Development of the drawing process was ongoing with the goal of producing long uniform fibers with continuous sections of nanowires present in the core region. Preforms for use on the draw tower underwent additional steps that were not needed for drawing on the lathe. The first step added a “drop” to the bottom end of the preform. The drop consists of a fused quartz rod 2-5cm in length of similar diameter as the preform being added to the end of the preform. This drop is added to provide additional mass to minimize waste of preform at startup of the draw on the tower. The additional mass allow for draws to be started quicker and at a lower temperature. This drop is added prior to filling the preform with powder to prevent any unwanted heat effects on the powder. After the preform is then filled with powder, it is returned to the lathe for a handle tube to be attached. This handle tube is a long ID 19mm OD 25mm tube attached to allow a long enough sample to be mounted on the draw tower and connected to the operating vacuum. The process for mounting and starting a draw on the tower is summarized below.
Preform is inserted into the mounting chuck at the top of the tower with at least 400mm of preform present below the chuck.

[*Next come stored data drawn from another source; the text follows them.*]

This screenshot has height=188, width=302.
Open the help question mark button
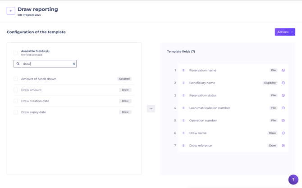point(293,179)
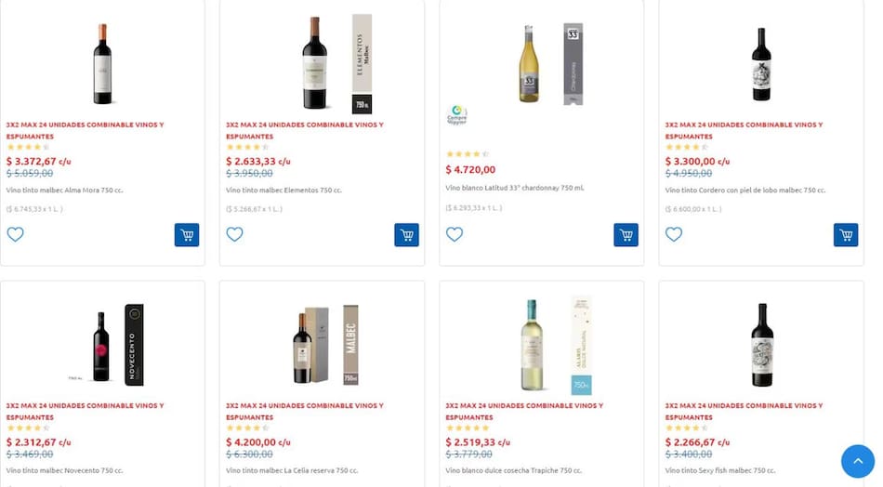Favorite the Alma Mora malbec wine
This screenshot has width=883, height=487.
(15, 234)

Process vacuum is then connected to the top of the preform using Teflon tape to provide a seal between steel vacuum tube and the glass preform.

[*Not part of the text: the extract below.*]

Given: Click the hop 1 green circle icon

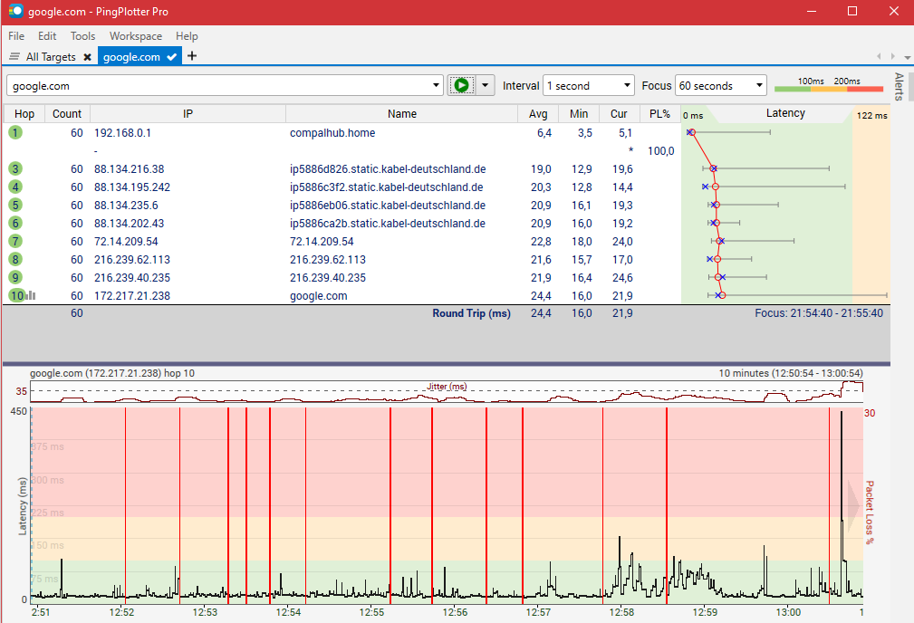Looking at the screenshot, I should [15, 133].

Process vacuum is turned on ensuring that fiber filter is prevent powder from being removed from the preform.
Preform is then lowered into the furnace so that the drop is located just below the hot zone approximately 180mm from the top of the furnace.
The furnace is purged with nitrogen gas and maintains continually flowing nitrogen during drawing.

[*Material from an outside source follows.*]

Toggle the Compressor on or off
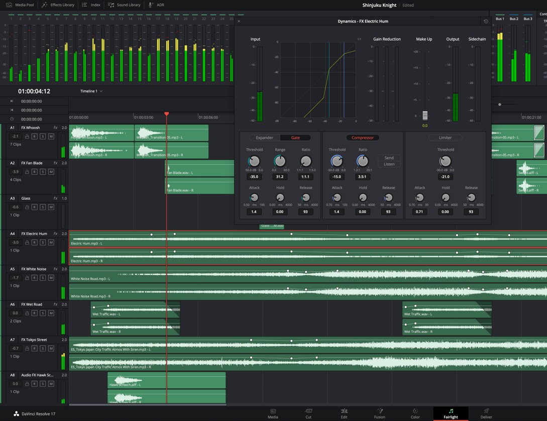 363,138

The furnace is then rapidly heated to draw temperature of approximately 2000°C in 30-40 minutes.
Upon reaching temperature, the weight of the drop assists in the causing drawing to begin. The bottom furnace gate is opened to allow the passage of the drop and closed back around the fiber diameter.
Once the drop is clear of the furnace it is removed from the fiber and the fiber is hand pulled down the tower passing through the pressure coating system and the UV curing lamp.
The fiber is then inserted into the drawing capstan going at its minimum speed and feed of the preform is turned on.
Temperature, draw speed, and feed speed are then controlled to reach the target fiber size and to control the tension present in the fiber during the draw.
Once target sizes are achieved acrylate coating is applied and cured to provide strength and protect the fiber.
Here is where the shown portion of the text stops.